Dear Jacques-Henri,

if the number is cut off after n digits, the upper and lower bounds I suggested are the (truncated integer)*10^(#cut-off-digits) and (truncated integer+1)*10^(#cut-off-digits). The true number is obviously between these two. Since the integer has higher precision than the mantissa in the case of cut off, this is only a fraction of a mantissa bit. The errors you get by multiplying with the powers of 10 is likely larger in most cases.

In the case you mentioned, 2^70=1180591620717411303424 and 32 bit one would truncate after

1180591620 * 10^12

Maxima gives

is(1180591620 * 10^12 <= 2^70);
true

is(1180591621 * 10^12 >= 2^70);
true

As I said, this method doesn’t give the tightest bounds possible, but it gives you true upper and lower bounds without multi precision arithmetic. It gives 0 intervals e.g. for integers which fit in the mantissa, but not for large exact powers of 2.

> Moreover, it is not possible to implement interval arithmetic with OCaml, since you cannot change the rounding mode without a bit of C...

Aim -> Resume the forum reply above on bounding truncated integers for interval arithmetic, picking up right after its final quoted line.

Data supplied ->
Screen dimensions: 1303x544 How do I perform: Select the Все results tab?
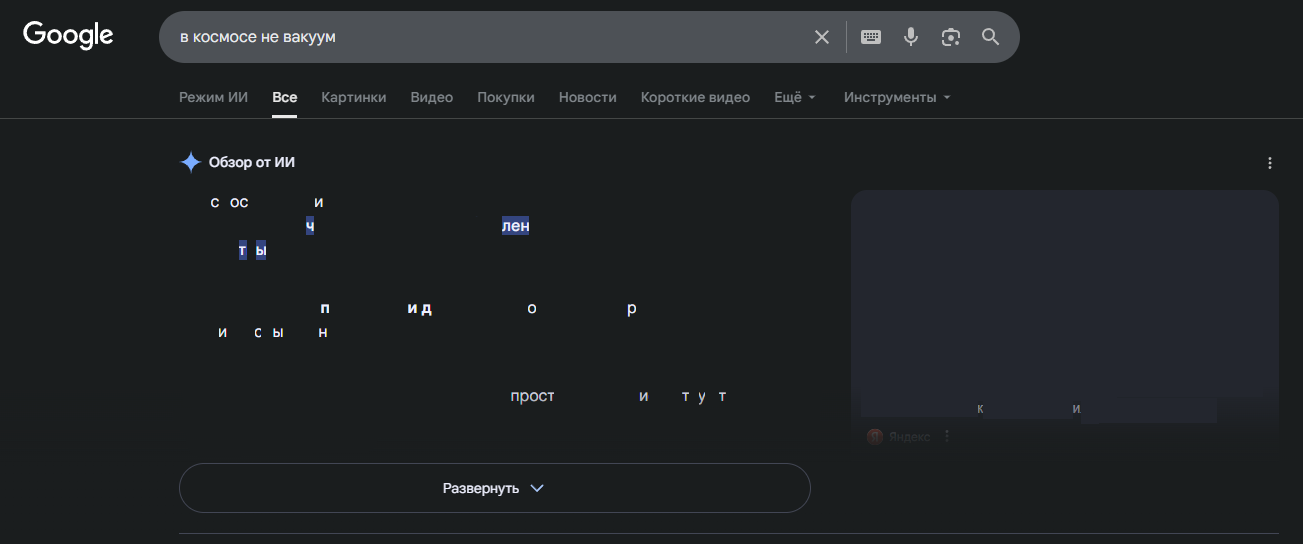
...
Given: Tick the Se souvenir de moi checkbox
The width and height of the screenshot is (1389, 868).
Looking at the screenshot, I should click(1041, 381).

Answer to this exercise ->
It should be possible to make the powers of 10 tables such that this works even with round to nearest, but it would likely be easier to make a C library for this.

Of cause it is a good question if I/O is the right place to save performance and waste precision. On the other hand you lose only 2 or 3 bits and you know what the precision is. I would think most applications are such that the required precision is not exactly an IEEE precision, so that these 2 or 3 bits are ok. I used this method once in an embedded platform, where multi precision arithmetic was not an option, and this was a good compromise.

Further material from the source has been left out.